La joven, de 13 años, se dirigía a sus compañeros de clase después de sentirse señalada y culpada por una situación en la que nada tiene que ver. La adolescente reconoce que “llevo unos días mal” y que por eso ha decidido escribir el texto. “En mi casa llevamos unas semanas difíciles, muy difíciles”, insiste la niña, que relata que la casa cuartel en la que vive está llena de coches.
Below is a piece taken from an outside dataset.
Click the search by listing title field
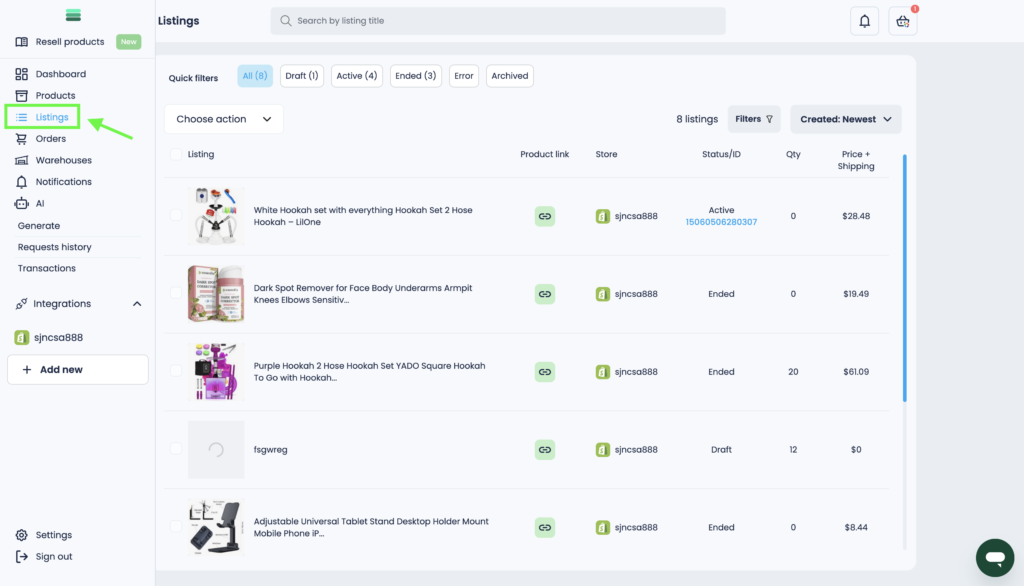The width and height of the screenshot is (1024, 586). coord(498,21)
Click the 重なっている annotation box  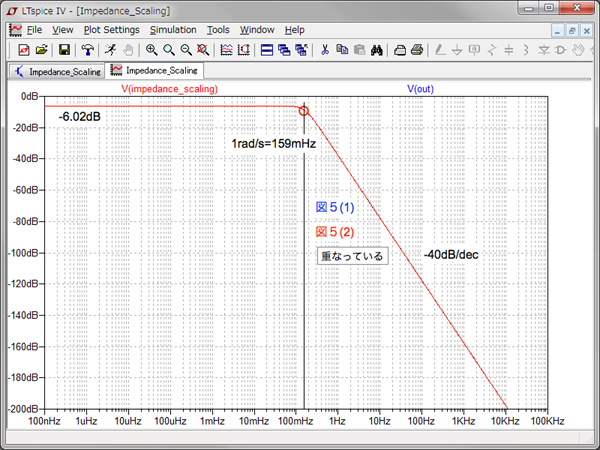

Valiente, sobre todo por las críticas que podría haber recibido, la hija del guardia civil respalda la actuación de la Policía y puntualiza que “no actúan si no los tocas”. “No digo que siempre haya así, pero la gran mayoría de veces actúan para defenderse, la Policía no quiere hacer daño a nadie”, recoge en su carta.

Con mucha “pena”, la joven quiere dejar claro que “la culpa de lo que está pasando no es de mi padre, mi padre sólo hace su trabajo, al igual que todo el resto de guardias civiles, Policía Nacional, mossos, etc…”. “La culpa no es de la policía, es de los políticos en general, no sólo de unos o de otros”, insiste.

En el siguiente párrafo, la joven pide “respeto” y remueve conciencias entre sus compañeros al preguntarles cómo se sentirían si se metieran con sus padres por su trabajo. “A mí eso me duele”, resume.

Tampoco duda en pedir que no paguen con ella las decisiones de otros porque “yo no tengo la culpa de lo que está pasando”.

Aunque asegura que pensaba que todo iba a ser más llevadero, al final de su carta reconoce que “me está costando, porque es mi tierra también igual que la de todos, y a mi muchas cosas me hacen daño”. “No sé cómo acabará todo esto, tal vez me quedo, quizá me voy, quién sabe, pero lo que pido es que por favor, pase lo que pase, trátame como siempre”, reclama.

La carta ha removido conciencias no sólo entre sus compañeros de colegio sino también entre el resto de adolescentes en Cataluña. De hecho, algún que otro instituto ha comenzado ya a manifestarse para pedir respeto para los hijos de guardias civiles y policías que están en Cataluña.